Pete wanted to go to the local pub to hear his friend play music; I wanted to go to my best friend's Halloween party. Truth be told, I wanted to do both. Pre-baby, we would have done both. We decided to split the difference. Pete went to the pub from 9-11, and I went to the party from 11:30-1:30.

I don't know if it was worth it.

First of all, the costume of "New Mom Who Does Not Have Time to Put Together a Costume" was not that big of a hit. I felt like a loser at a party where my friends looked like this:I love Halloween. Used to be, back in the day, the four of us would get together something fabulous, like this:Things change. I did not know most of the people who were there, some of the people who do know me did not recognize me because of the short hair, and when I tried to talk to people, all I could seem to come up with was a vomit of baby talk that no one really wants to hear, unless they currently have a baby.

What do people talk about, anyway? They gossip; they discuss work; they talk about new things in their lives. I have no gossip; I am not working; there's nothing new to talk about. Or, people talk about what they love. In no particular order (except for the first one), I love my husband, my family, my girlfriends, my cats, writing, knitting, gardening, politics, Fluevogs, drawing, the mountains, laughing just because someone else is, and holidays. And now, my son. The list could go on and on, but suffice to say there are many things I love. I am an interesting, purposeful, and oft-times amusing person. Or I was.

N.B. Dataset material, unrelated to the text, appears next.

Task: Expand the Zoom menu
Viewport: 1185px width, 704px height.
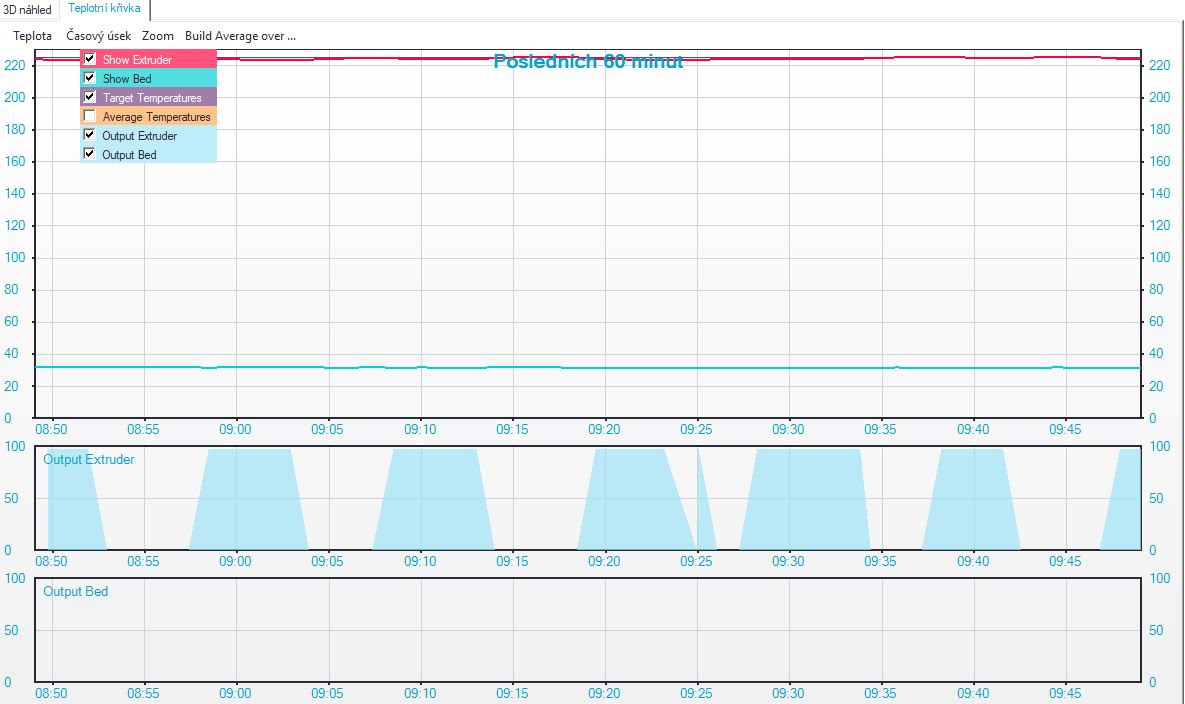Action: (158, 35)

I felt like a dork in my street clothes, looking all normal, so I would start to explain why I was not dressed up, and then I would hear myself "Oh, I have a new baby, so I don't have time to blah blah blah blah blaaaaaaaaaaaaaaaaaaaaaaah," and my words would trail off as I realized "No one cares about this. Stop talking. Stop talking. Remember when you were fun?!" And then I all inside my head, thinking how stupid I sound, and I can't think of anything to say.

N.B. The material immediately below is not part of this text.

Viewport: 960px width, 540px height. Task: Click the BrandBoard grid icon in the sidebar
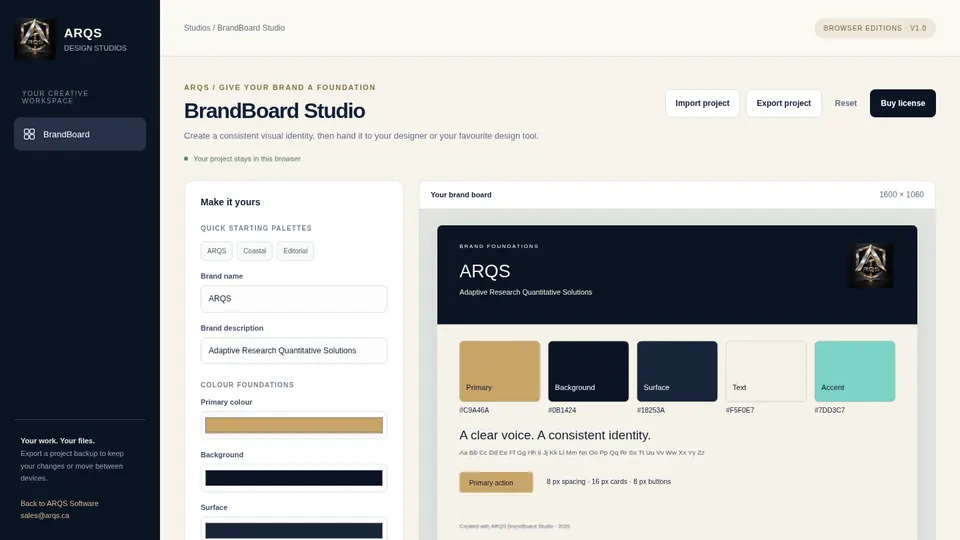(29, 134)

At one point, I was sitting alone in the livingroom because everyone else was outside on the porch where the kegs were, and almost everyone was smoking. I can't be around the smoke because 1) I hate it, and 2) I can't bring second hand smoke home to the baby.

So there I was, alone on the couch, in my normal clothes on Halloween, thinking I should just go home. Being out is a combination of feelings. I want to get away, but not long into it, I miss the baby, and I want to come home. I don't have much to talk about aside from the baby, as I mentioned, or politics, and I know better than to bring up either in mixed company. It would have been better if Pete had been with me. Most things are. We'll get there, but for now, it's probably better for people to just stop by and visit us.

At home, I am supposed to be a dork.